Lorenzo has also caused a stir by using insurance-style techniques to market products. “At Sun Life, we converted housewives into cross-selling machines and my mission is to do the same in banking,” he says. He unabashedly uses gimmicks such as handing out balloons inscribed with “Let’s go for Php3B” to staffers in order to boost sales – and silencing critics by achieving his target.

Alfred Dy, head of research at CSLA Philippines, says that in the new battlefield of consumer banking, Nestor has been at the forefront of “revolutionising the banking industry.”

To capture the retail market, BDO has 68 of about 700 branches in Mr Sy’s 30 shopping malls around the country, which draw in up to two million people daily. Moreover, BDO keeps its doors open for longer hours than other banks on weekdays – and opens at weekends.

With such aggressive tactics, BDO was able to increase its consumer business by 35% in 2007 and expects further strong growth this year.

Big expansion

Not to be outdone, Lorenzo says that RCBC plans to expand to 400 branches and plans to put branches and ATMs in competing retail outlets such as appliance centres. Ever the global thinker, he says that he is inspired by ICICI Bank in India, which grew from 400,000 customers in 1996 to 27 million currently, after focusing on consumers.

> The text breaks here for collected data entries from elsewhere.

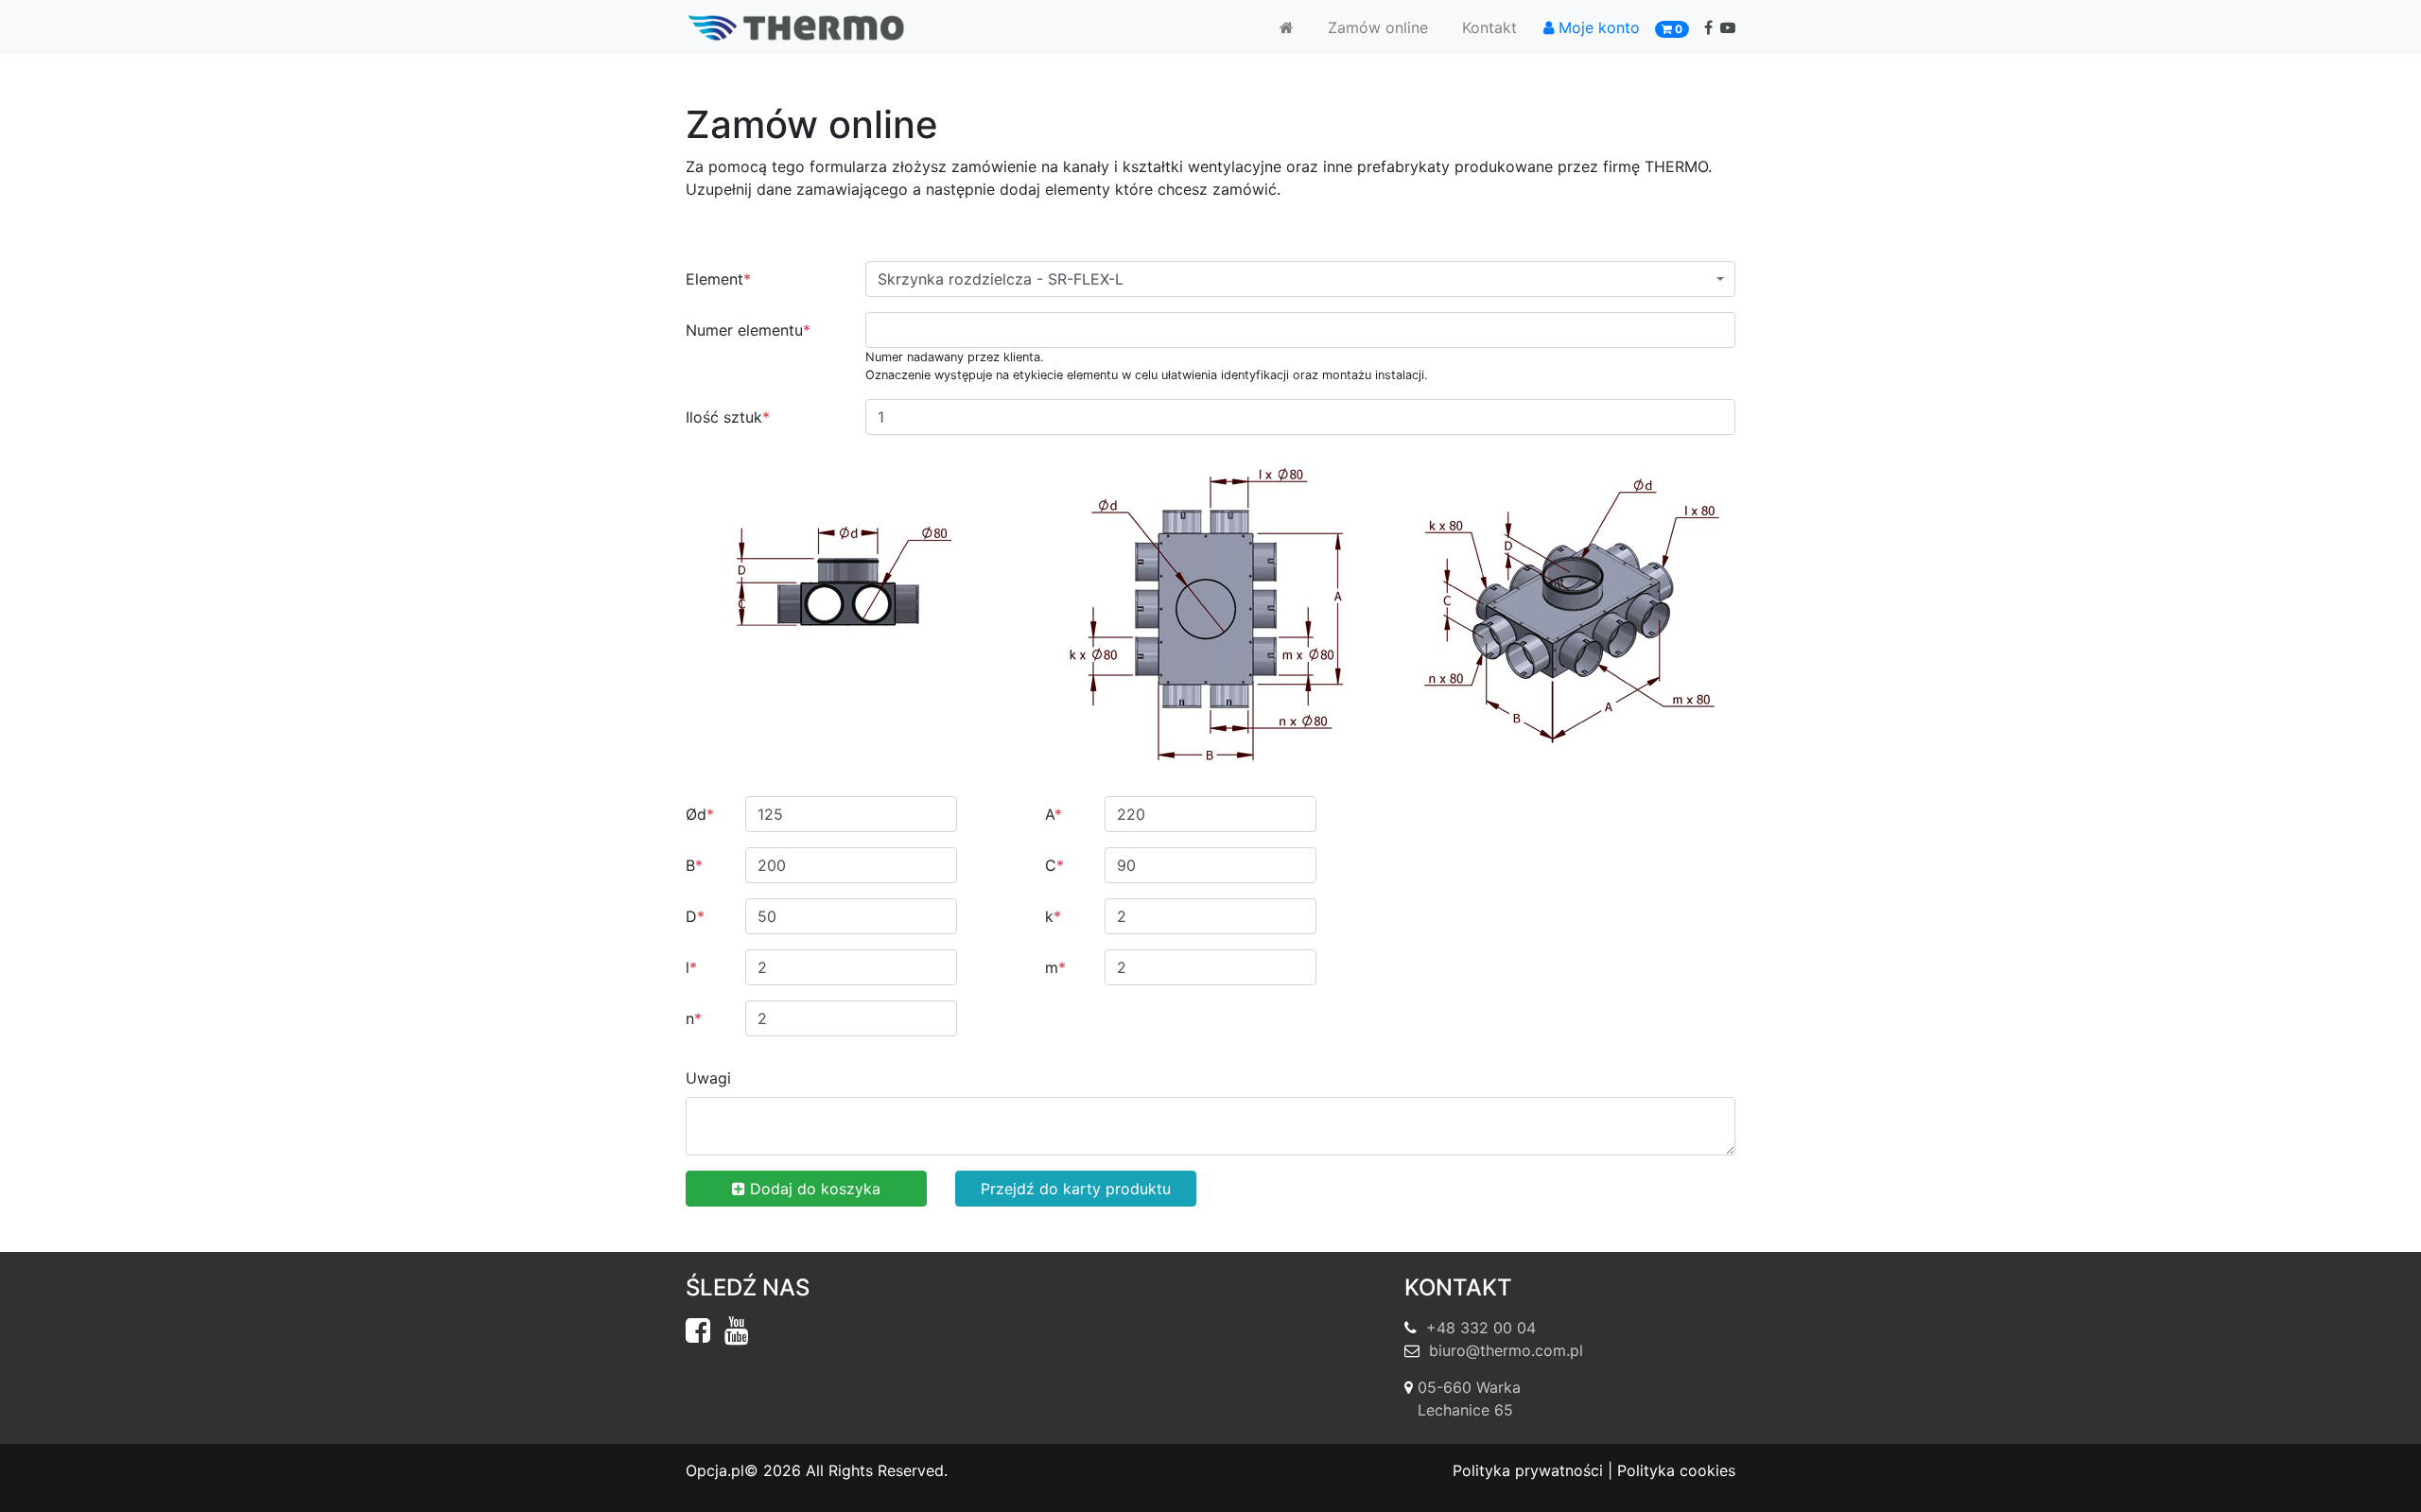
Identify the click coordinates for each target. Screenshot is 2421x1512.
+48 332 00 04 (1481, 1327)
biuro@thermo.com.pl (1506, 1350)
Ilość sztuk (728, 417)
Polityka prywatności (1528, 1470)
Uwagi (708, 1078)
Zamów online (1378, 27)
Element (718, 278)
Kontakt (1489, 27)
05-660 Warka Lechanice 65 (1469, 1398)
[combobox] (1300, 279)
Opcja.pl (715, 1470)
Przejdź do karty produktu (1076, 1188)
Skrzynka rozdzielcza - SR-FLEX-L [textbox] (1000, 278)
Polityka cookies (1676, 1470)
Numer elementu (748, 330)
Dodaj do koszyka (812, 1188)
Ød (700, 814)
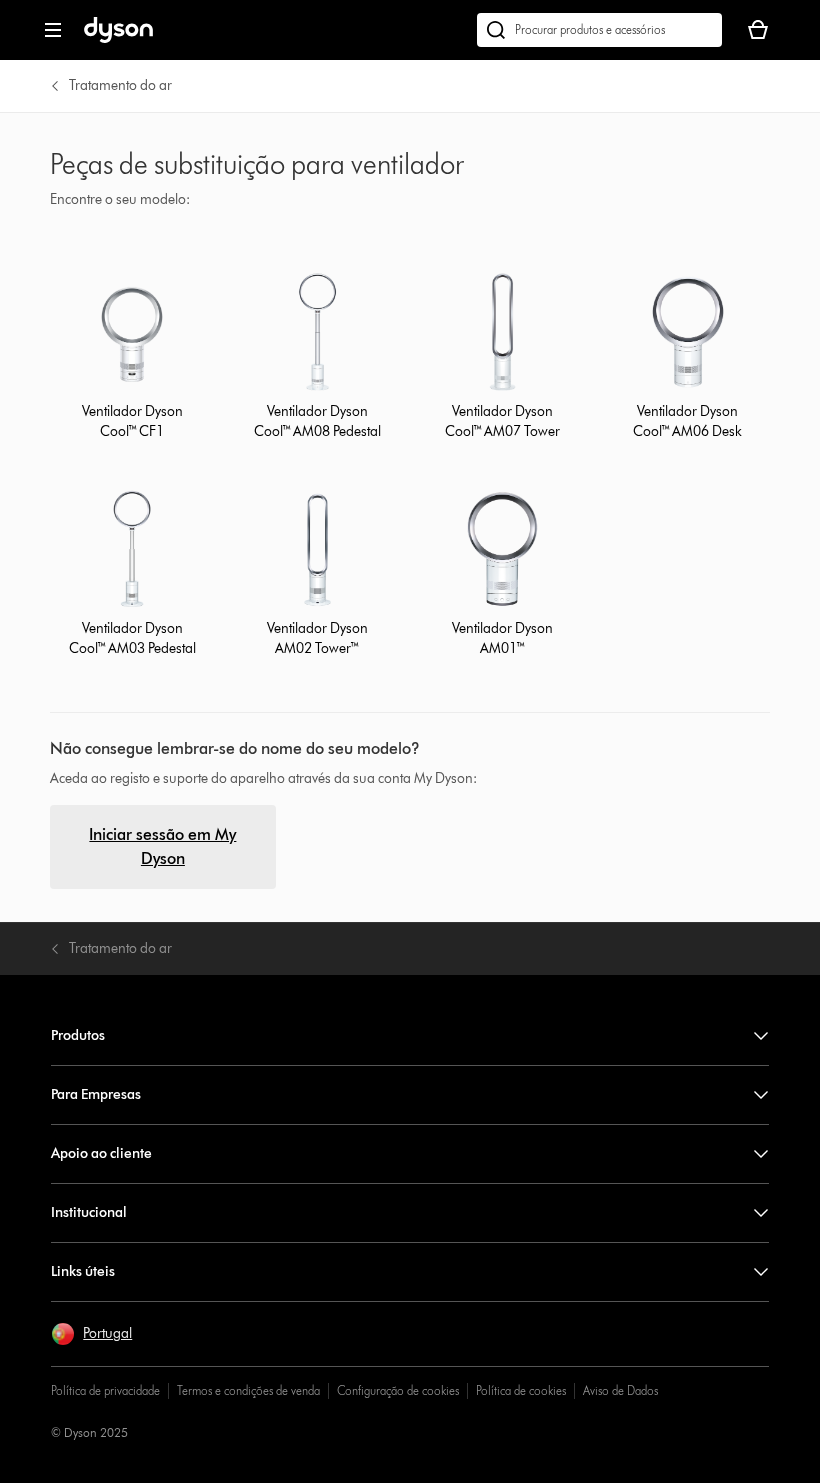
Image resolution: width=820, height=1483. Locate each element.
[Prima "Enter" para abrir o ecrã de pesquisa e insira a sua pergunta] (599, 30)
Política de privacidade (105, 1390)
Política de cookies (521, 1390)
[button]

By using mobile phone and internet technology in targeting the Philippines’ 10 million overseas Filipino workers and its 37 million-strong professional/middle-management market, he aims to grow RCBC’s customer base from one million to at least five million within the next decade.

One banking analyst says: “Lorenzo has vision and he hires leaders in their specialist field to implement that vision.”

Nestor, on the other hand, is more of a hands-on manager, although he repudiates any suggestion that he is a micro-manager. Nestor says: “I am aware of all the issues and the major decisions to be made, who’s making them, and how they are made. But we couldn’t have grown this business so fast as we have done if I were micro-managing.”

Although their management styles might differ, the results that they are achieving with their western-influenced approach is making others take notice. Traditionally, the Chinese Filipinos who dominate Philippine business like to keep things in the family. However, Deutsche Regis’ Mr Garchitorena says: “The success of people such as Nestor and Lorenzo is encouraging more of them to hire professional managers.”